Stored records

◇ ◇ ◇ ◇ ◇ ◇ ◇

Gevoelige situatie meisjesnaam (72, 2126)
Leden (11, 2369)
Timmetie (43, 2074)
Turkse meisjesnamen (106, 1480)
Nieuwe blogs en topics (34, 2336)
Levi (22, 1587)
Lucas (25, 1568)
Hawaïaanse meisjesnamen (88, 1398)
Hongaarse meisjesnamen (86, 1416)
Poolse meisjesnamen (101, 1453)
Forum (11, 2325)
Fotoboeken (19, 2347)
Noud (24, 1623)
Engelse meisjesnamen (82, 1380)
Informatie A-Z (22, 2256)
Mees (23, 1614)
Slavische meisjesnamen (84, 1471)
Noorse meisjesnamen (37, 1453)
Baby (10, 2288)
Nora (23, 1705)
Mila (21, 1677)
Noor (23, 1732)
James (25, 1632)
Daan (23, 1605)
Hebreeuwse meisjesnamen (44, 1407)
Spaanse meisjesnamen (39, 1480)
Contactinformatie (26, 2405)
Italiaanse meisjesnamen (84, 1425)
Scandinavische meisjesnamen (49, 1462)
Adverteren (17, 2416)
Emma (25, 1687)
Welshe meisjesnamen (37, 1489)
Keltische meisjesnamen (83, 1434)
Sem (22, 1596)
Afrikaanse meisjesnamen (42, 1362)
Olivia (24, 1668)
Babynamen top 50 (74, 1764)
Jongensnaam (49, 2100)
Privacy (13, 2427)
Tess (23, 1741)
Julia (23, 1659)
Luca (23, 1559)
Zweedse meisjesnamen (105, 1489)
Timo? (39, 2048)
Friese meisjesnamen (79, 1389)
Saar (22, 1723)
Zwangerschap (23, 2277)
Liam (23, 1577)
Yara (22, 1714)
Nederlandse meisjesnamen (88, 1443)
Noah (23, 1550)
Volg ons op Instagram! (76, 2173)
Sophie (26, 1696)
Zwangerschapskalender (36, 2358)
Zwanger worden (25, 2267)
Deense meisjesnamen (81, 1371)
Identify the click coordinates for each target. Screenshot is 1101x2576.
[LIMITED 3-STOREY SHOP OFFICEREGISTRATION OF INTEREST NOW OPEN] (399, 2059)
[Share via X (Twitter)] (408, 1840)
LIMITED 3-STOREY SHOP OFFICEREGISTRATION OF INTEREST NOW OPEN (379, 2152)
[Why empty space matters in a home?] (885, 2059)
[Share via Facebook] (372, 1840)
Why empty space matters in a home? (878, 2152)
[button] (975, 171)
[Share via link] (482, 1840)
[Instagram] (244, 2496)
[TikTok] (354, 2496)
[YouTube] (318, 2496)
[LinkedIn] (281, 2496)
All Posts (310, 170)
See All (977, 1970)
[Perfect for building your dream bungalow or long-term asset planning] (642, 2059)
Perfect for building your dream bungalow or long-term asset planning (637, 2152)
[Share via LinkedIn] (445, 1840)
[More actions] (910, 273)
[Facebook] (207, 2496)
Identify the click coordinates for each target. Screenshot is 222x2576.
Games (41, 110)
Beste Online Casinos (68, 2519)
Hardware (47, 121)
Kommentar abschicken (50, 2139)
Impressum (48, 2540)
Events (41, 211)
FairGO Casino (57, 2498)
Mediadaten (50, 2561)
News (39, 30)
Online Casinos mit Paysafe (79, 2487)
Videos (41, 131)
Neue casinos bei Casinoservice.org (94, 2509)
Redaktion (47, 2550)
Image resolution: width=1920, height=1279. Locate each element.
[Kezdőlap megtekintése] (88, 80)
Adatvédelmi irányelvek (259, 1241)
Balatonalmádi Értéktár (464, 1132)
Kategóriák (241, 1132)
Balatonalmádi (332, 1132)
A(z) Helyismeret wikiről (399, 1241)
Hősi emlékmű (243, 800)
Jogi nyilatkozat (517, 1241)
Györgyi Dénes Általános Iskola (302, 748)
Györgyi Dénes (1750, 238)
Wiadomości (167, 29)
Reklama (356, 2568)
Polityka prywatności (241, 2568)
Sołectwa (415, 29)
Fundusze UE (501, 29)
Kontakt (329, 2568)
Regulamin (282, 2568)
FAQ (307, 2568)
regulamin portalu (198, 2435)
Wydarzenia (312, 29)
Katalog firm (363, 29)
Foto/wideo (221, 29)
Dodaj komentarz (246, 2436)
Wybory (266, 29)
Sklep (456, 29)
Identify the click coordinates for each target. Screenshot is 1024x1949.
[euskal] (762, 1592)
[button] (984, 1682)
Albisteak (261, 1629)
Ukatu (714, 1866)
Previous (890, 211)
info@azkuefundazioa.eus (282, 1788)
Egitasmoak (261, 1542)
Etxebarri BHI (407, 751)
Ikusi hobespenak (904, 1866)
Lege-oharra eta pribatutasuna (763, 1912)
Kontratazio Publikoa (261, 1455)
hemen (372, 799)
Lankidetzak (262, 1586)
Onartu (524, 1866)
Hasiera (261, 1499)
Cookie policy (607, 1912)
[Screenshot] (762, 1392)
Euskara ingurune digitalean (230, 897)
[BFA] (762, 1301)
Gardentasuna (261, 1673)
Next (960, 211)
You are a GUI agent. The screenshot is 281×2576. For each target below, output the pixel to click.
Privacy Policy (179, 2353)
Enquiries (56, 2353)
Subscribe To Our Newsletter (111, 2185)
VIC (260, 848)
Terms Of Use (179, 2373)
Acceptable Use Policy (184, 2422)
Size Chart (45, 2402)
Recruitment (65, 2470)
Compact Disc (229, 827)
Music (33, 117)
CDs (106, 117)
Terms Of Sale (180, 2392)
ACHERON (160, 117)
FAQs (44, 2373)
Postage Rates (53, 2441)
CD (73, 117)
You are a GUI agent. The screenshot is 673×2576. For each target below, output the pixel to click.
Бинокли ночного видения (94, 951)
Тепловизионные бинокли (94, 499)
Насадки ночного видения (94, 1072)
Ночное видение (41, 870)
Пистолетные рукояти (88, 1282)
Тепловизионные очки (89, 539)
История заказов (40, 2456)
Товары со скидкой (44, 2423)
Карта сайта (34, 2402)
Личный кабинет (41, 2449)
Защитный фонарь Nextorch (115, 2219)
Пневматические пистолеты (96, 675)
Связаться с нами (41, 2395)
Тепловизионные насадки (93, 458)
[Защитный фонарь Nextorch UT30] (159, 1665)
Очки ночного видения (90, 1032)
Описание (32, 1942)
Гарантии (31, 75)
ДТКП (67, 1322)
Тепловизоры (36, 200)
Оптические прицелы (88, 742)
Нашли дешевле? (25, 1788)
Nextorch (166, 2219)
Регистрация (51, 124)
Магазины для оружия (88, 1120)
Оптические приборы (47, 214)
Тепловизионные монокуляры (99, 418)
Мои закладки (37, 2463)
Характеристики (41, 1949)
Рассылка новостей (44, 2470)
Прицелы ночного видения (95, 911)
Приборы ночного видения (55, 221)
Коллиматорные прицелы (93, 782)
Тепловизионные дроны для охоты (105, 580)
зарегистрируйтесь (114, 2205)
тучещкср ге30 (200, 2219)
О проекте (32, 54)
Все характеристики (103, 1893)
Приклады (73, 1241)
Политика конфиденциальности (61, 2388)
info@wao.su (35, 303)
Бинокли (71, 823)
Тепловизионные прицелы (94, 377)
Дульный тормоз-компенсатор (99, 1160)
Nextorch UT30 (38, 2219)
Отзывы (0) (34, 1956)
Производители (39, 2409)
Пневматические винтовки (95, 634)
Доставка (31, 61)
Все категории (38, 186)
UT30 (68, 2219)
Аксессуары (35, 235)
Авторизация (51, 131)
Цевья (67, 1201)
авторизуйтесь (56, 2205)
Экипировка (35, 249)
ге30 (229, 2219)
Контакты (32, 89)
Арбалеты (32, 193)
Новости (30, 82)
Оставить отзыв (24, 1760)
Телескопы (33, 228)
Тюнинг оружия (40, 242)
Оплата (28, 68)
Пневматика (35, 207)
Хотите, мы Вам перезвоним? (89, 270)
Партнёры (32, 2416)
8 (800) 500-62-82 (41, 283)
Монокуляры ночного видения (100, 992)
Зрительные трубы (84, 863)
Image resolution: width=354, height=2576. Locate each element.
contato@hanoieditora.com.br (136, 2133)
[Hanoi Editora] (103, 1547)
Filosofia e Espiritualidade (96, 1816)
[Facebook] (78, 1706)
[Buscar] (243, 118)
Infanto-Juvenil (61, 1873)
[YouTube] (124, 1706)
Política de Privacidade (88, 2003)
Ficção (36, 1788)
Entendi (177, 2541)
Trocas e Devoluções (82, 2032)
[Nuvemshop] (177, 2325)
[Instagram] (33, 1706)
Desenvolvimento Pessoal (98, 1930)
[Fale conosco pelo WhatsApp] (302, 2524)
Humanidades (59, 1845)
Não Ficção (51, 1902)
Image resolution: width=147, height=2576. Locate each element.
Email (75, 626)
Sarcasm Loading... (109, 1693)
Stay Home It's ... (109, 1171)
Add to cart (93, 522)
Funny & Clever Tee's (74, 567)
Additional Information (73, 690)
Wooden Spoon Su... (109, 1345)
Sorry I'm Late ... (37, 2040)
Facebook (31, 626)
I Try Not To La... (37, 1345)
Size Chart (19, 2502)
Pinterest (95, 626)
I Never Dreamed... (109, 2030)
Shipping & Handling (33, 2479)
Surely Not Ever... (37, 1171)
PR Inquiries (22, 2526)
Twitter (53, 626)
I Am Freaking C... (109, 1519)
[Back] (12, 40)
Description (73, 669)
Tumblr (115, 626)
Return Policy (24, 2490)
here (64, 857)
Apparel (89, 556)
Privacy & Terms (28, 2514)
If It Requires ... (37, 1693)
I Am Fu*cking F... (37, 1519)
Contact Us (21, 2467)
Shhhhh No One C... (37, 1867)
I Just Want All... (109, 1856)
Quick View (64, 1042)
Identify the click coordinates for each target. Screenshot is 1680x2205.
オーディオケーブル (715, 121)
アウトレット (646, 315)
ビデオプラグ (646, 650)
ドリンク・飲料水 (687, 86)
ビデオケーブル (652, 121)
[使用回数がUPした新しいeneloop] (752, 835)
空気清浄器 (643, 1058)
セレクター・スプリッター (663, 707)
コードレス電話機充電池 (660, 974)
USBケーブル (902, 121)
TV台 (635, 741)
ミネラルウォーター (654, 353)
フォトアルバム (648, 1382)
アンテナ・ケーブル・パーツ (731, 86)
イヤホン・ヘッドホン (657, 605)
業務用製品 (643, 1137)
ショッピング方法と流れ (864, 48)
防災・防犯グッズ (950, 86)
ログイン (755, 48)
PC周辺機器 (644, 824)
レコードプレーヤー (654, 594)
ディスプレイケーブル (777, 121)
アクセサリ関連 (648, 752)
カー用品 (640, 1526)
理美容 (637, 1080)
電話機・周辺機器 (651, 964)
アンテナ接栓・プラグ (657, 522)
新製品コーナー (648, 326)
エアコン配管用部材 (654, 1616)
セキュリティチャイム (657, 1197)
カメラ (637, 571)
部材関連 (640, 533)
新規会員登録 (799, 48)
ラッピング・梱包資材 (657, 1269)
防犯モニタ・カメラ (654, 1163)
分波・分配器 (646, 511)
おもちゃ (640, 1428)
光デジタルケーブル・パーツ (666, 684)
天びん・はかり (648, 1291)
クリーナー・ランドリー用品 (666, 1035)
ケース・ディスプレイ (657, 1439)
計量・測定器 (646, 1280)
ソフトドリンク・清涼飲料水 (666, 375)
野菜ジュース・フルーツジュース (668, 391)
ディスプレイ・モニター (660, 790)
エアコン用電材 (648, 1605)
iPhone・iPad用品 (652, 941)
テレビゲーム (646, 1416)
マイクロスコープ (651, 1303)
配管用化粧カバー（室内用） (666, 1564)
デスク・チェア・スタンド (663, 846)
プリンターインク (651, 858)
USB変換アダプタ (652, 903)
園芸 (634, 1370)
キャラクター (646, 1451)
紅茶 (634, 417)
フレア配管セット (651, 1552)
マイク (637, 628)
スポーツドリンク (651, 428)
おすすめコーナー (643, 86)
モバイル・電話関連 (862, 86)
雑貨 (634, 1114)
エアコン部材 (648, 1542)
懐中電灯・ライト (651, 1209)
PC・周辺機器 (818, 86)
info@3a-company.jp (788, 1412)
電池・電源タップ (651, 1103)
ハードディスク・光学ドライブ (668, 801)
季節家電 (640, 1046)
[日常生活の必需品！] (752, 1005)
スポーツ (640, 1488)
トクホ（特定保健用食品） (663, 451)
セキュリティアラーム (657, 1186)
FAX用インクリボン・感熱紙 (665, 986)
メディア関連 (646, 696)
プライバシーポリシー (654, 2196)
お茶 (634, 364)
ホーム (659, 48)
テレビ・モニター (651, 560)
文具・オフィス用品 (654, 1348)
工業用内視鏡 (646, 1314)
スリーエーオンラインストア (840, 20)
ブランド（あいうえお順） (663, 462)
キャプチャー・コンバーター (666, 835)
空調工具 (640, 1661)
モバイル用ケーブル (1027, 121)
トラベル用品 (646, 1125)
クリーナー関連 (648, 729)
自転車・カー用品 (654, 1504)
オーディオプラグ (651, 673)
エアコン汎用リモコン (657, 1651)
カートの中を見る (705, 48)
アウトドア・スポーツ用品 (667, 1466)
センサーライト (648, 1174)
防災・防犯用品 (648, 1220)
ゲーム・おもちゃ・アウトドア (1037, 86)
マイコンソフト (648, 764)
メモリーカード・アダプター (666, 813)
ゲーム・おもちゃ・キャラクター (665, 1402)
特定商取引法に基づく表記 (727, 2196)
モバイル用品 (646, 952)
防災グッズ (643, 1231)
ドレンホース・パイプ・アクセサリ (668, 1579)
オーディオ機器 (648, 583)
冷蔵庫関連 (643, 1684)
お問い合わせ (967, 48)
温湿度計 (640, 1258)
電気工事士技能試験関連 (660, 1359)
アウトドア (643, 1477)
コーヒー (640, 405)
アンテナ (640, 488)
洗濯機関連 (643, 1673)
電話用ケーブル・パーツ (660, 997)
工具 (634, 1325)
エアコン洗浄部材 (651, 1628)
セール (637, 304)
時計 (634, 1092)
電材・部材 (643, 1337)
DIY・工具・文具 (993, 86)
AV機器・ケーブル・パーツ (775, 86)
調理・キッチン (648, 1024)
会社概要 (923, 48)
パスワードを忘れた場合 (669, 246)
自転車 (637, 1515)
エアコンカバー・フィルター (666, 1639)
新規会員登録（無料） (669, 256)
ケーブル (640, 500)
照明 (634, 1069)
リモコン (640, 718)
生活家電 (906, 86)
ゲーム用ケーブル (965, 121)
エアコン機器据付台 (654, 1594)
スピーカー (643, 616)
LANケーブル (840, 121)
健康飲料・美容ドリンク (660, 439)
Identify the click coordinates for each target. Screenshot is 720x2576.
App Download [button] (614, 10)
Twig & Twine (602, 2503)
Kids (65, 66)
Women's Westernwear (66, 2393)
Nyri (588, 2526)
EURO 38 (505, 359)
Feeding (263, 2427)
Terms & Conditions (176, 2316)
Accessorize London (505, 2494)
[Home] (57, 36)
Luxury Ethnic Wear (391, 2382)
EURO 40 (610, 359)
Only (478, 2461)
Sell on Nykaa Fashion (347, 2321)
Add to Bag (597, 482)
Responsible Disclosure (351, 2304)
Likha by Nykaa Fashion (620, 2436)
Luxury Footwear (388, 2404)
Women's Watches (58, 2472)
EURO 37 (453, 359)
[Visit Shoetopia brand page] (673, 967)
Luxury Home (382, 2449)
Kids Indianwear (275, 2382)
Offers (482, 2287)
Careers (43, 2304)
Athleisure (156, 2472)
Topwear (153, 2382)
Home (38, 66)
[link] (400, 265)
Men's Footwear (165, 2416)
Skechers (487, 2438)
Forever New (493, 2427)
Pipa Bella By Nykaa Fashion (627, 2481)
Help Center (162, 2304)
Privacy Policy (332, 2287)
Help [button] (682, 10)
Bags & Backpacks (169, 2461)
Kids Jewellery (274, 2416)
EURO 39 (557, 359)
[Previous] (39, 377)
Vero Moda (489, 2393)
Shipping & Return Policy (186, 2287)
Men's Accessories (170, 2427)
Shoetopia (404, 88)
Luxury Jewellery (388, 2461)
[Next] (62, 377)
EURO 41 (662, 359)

◇ ◇ ◇ ◇ ◇ ◇ ◇

Select all lines with the word "matters" from the entries above.

(EXPECTED OUTPUT):
[Why empty space matters in a home?] (885, 2059)
Why empty space matters in a home? (878, 2152)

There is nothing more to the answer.